Format each line of the stored data below as an item in a numbered list, skipping any blank lines.

*** RECORDS FOR THIS EXERCISE Section Begins ***

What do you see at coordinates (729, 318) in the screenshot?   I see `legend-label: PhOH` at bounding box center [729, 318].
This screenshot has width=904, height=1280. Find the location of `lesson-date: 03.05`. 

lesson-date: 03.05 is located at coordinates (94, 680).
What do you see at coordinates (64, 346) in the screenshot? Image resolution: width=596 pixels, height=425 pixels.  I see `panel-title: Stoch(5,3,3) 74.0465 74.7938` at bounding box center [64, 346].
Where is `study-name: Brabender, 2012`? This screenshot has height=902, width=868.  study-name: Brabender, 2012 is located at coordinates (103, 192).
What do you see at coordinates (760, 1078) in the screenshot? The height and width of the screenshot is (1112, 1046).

*** RECORDS FOR THIS EXERCISE Section Ends ***

_RESPONSE AREA_
1. What do you see at coordinates (729, 318) in the screenshot?   I see `legend-label: PhOH` at bounding box center [729, 318].
2. This screenshot has width=904, height=1280. Find the location of `lesson-date: 03.05`. 
3. lesson-date: 03.05 is located at coordinates (94, 680).
4. What do you see at coordinates (64, 346) in the screenshot? Image resolution: width=596 pixels, height=425 pixels.  I see `panel-title: Stoch(5,3,3) 74.0465 74.7938` at bounding box center [64, 346].
5. Where is `study-name: Brabender, 2012`? This screenshot has height=902, width=868.  study-name: Brabender, 2012 is located at coordinates (103, 192).
6. What do you see at coordinates (760, 1078) in the screenshot? The height and width of the screenshot is (1112, 1046).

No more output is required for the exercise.